Paris (awp/afp) - Le taux à dix ans de l'Italie a continué à souffrir mercredi des frictions au sein de son gouvernement, sur un marché de la dette par ailleurs recherché du fait des tensions commerciales et donc en pleine détente.

"Les déclarations de Matteo Salvini qui assume de ne pas respecter les règles budgétaires européennes ont engendré du stress sur la dette italienne", a observé auprès de l'AFP Eric Vanraes, gérant obligataire de la banque suisse Eric Sturdza.

Et selon lui, "il est encore plus marqué sur les échéances de court terme et donc sur la question du financement du pays à brève échéance".

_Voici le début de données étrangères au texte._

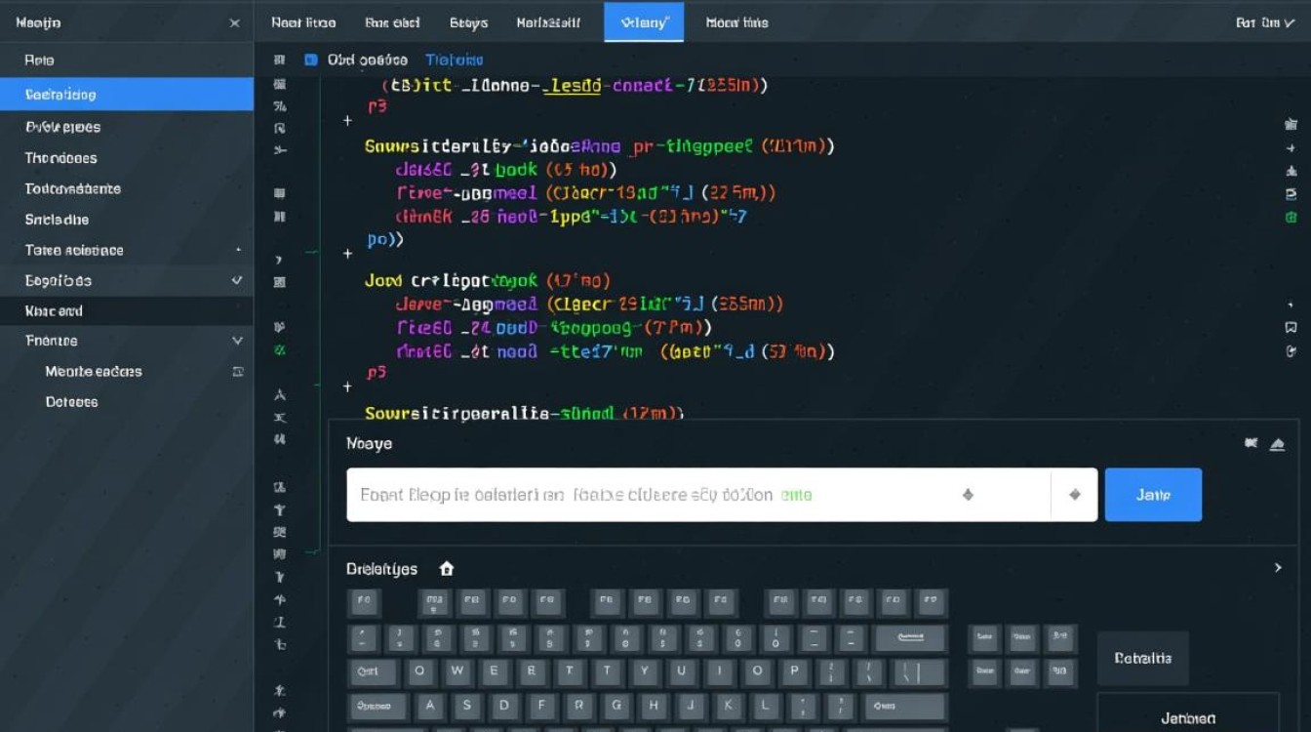Click the bookmark icon in the right editor gutter
1311x732 pixels.
click(x=1291, y=327)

La poussée du rendement italien a en effet débuté avec des propos du vice-Premier ministre italien, Matteo Salvini, en marge d'un déplacement à Vérone (nord).

"Nous dépenserons tout ce que nous devons dépenser jusqu'à ce que nous arrivions à un taux de chômage de 5%, et si quelqu'un à Bruxelles n'est pas content, ce n'est pas notre problème", a-t-il affirmé mardi en se disant même prêt à s'affranchir de la limite des 3% de déficit public ou des 130-140% de dette par rapport au PIB.

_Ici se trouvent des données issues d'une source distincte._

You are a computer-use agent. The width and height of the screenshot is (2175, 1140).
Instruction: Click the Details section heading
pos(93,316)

La réaction du patron du Mouvement 5 étoiles (MS5, antisystème), Luigi Di Maio, l'autre vice-Premier ministre, ne s'est pas fait attendre: "il me semble irresponsable de faire augmenter le spread en parlant de dépasser le rapport dette/PIB".

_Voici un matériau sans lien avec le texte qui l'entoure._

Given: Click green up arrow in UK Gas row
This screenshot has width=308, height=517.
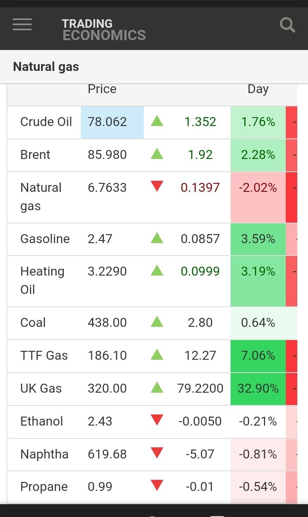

"Avant de tirer sur la dette/PIB, mettons-nous à réduire tout ce qui n'a pas encore été réduit ces dernières années en terme de dépenses inutiles et de grande évasion (fiscale)", a-t-il ajouté.

M. Salvini, en pleine campagne électorale, a surenchéri: "il faut" dépasser les 3%, "c'est mon devoir, c'est mon droit de dépasser les règles européennes qui sont en train d'affamer les familles italiennes".

Le ministre de l'Economie, Giovanni Tria, a tenté de calmer les esprits en rappelant que "le gouvernement était au travail" pour que les objectifs, proposés par le gouvernement et approuvés par le Parlement, "soient atteints dans le cadre d'une politique de soutien à la croissance et à l'emploi".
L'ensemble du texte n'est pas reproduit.